Tiene miedo a un posible boicot. Ya ha sido víctima de la intolerancia como una vez que le hackearon su sitio web y le borraron toda la información que afortunadamente tenía respaldada porque es todo análogo. Esa vez se dio una interesante campaña en redes sociales, donde una importante cantidad de seguidores subían fotos a distintas plataformas con el hashtag “pray for gag-ball” en creativas imágenes sexuales. Considera que si bien le produce mucha curiosidad la opinión conservadora atacada y que espera el titular terrible que haga alusión a la sodomía, ya tomó una precaución:

“Cuando me hablaron que iba a haber un afiche, pensé de inmediato que no quiero la típica foto de autor de mí sentado con camisa en blanco y negro. Ese no soy yo. Si soy capaz de hablar de otras personas desde lo más íntimo, no quiero ser yo el que esté con ropa. Entonces me di vuelta y me tomé una foto abriéndome el hoyo, tratando de decir que si el propio autor se muestra así, es que no me pueden destruir más de lo que yo mismo me puedo autodestruir”.

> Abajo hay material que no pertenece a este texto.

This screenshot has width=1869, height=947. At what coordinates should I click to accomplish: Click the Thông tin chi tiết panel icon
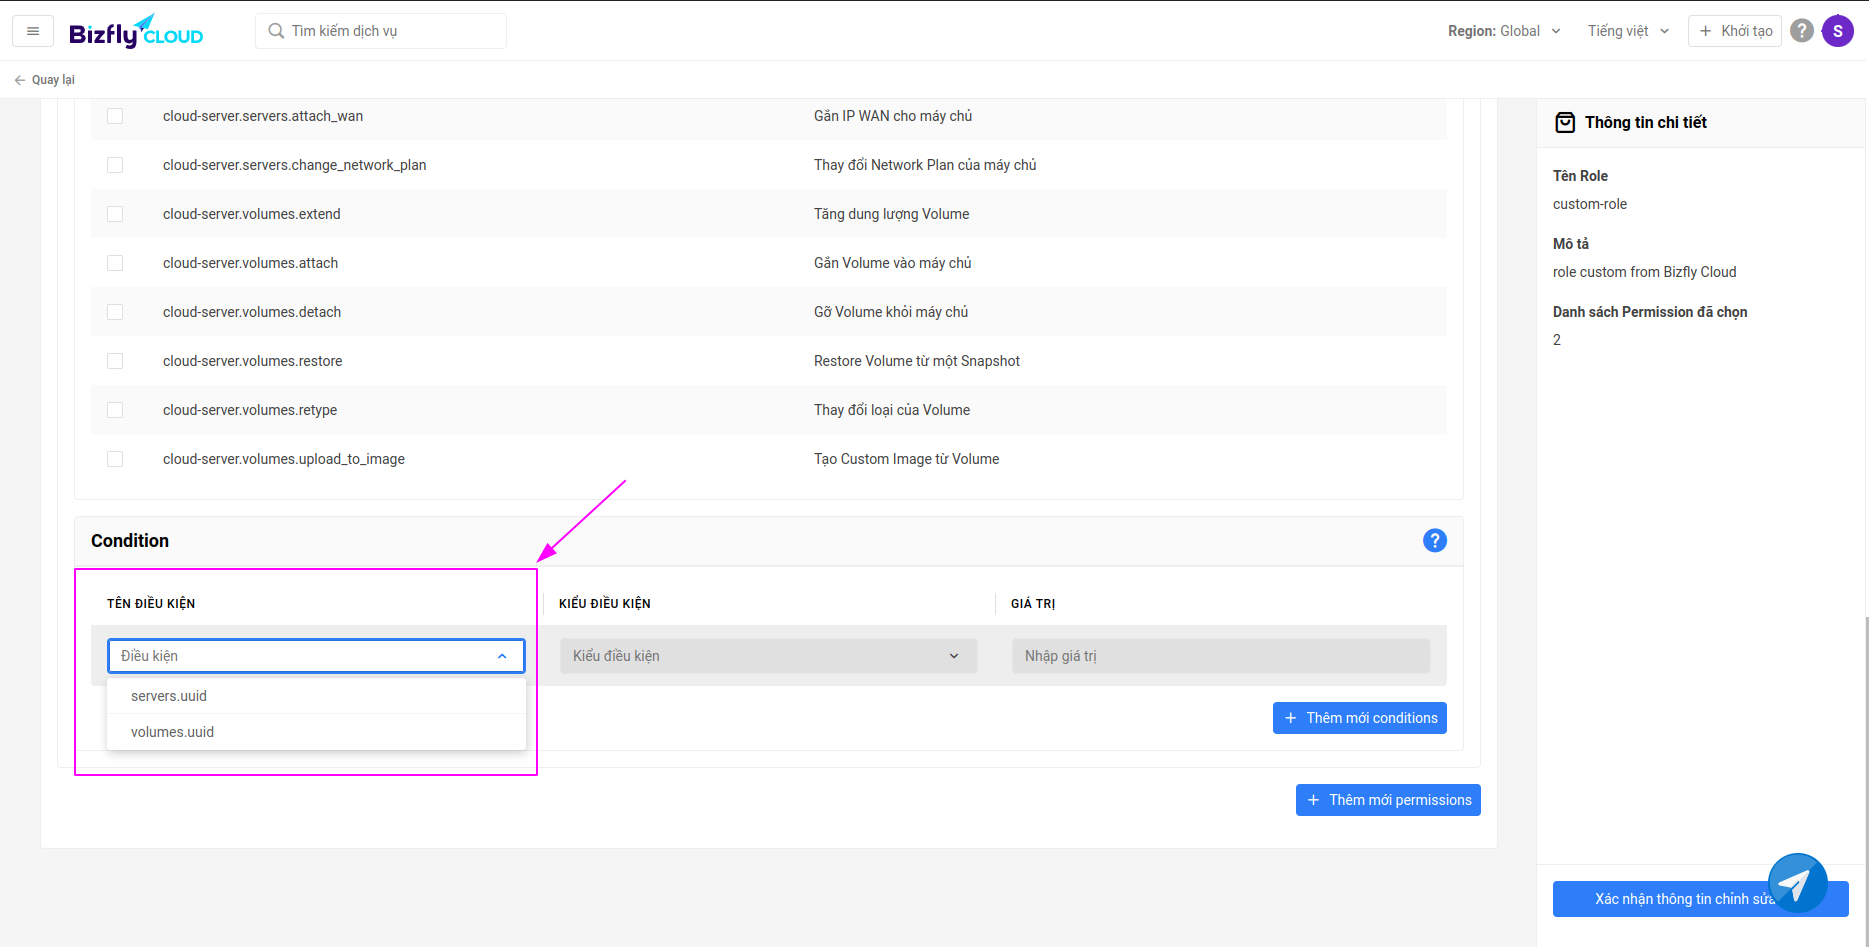pyautogui.click(x=1565, y=123)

Van a pasar muchas cosas interesantes durante este momento. Quiere que la gente disfrute y que no sea cerrada para ciertos segmentos, sino que todos confluyan, tal como sus fire-balls, en una inauguración sin invitación. Que el coleccionista millonario se encuentre con el trabajador, que toda esta fauna conviva porque estarán ahí nada más que por la obra, y en su obra converge el deseo. También es interesante el encuentro de modelos y las conversaciones que se pueden generar cuando se encuentren frente a sus atributos físicos. Esperamos que se pasen contactos y se armen nuevos encuentros.

Cortesía Gag-Ball

Cortesía Gag-Ball

“Primera vez que en Chile una persona tan chica tiene una exposición de ese nivel y con tanto material que habla de tanto tiempo.

“Hay fotos que tomé cuando tenía 16 años”.

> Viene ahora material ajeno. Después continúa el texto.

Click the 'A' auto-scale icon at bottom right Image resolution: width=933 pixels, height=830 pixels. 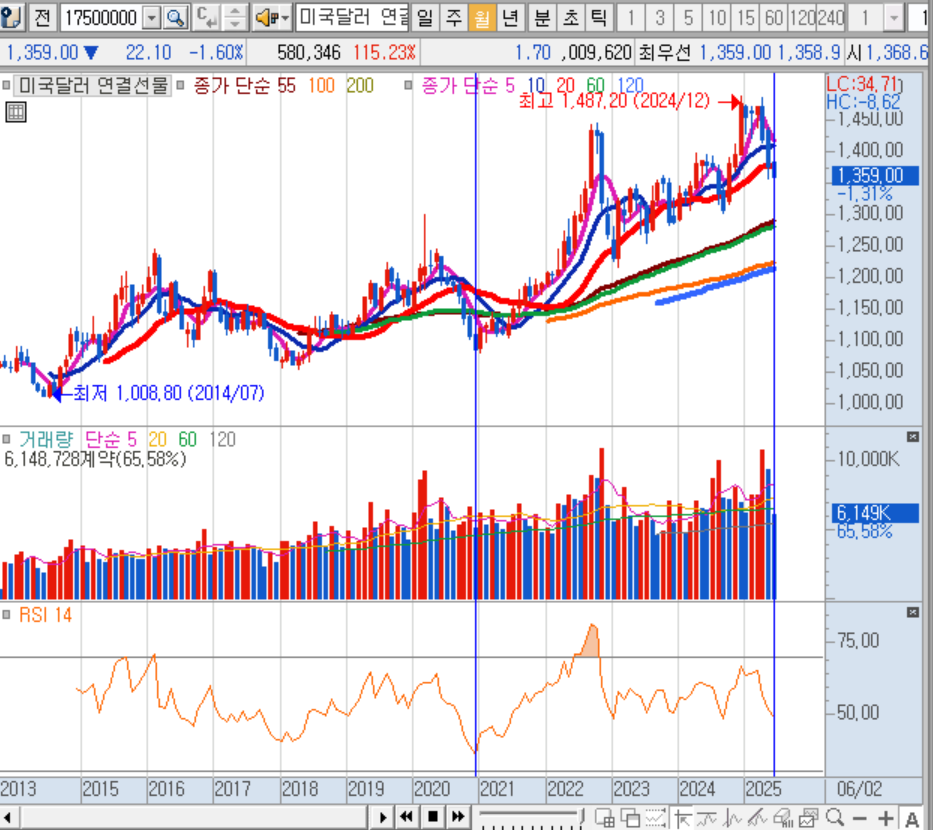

Ni siquiera pensaba a esa edad que algún día esa obra iba a estar en una galería. Para mí era un juego. Remontar esa foto a ese niño que está tomando la foto solo porque está jugando, y luego a ese día en que me encuentre parado frente a ella, enmarcada, como una obra de contemplación es heavy. Ni siquiera fue creada para estar ahí. Fue creada en otro contexto y ahora está ahí por un motivo completamente distinto, porque ahora es un objeto de arte”.

Cortesía Gag-Ball

Cortesía Gag-Ball

Son más de 50 fotos que se exponen en la totalidad de una galería que cedió todos sus muros para una muestra retrospectiva, que ni siquiera grandes artistas de este país lo han logrado estando vivos, y Gag-Ball a los 26 años lo está haciendo. La invitación queda abierta para el jueves 14 de julio en pleno centro fundacional de la capital.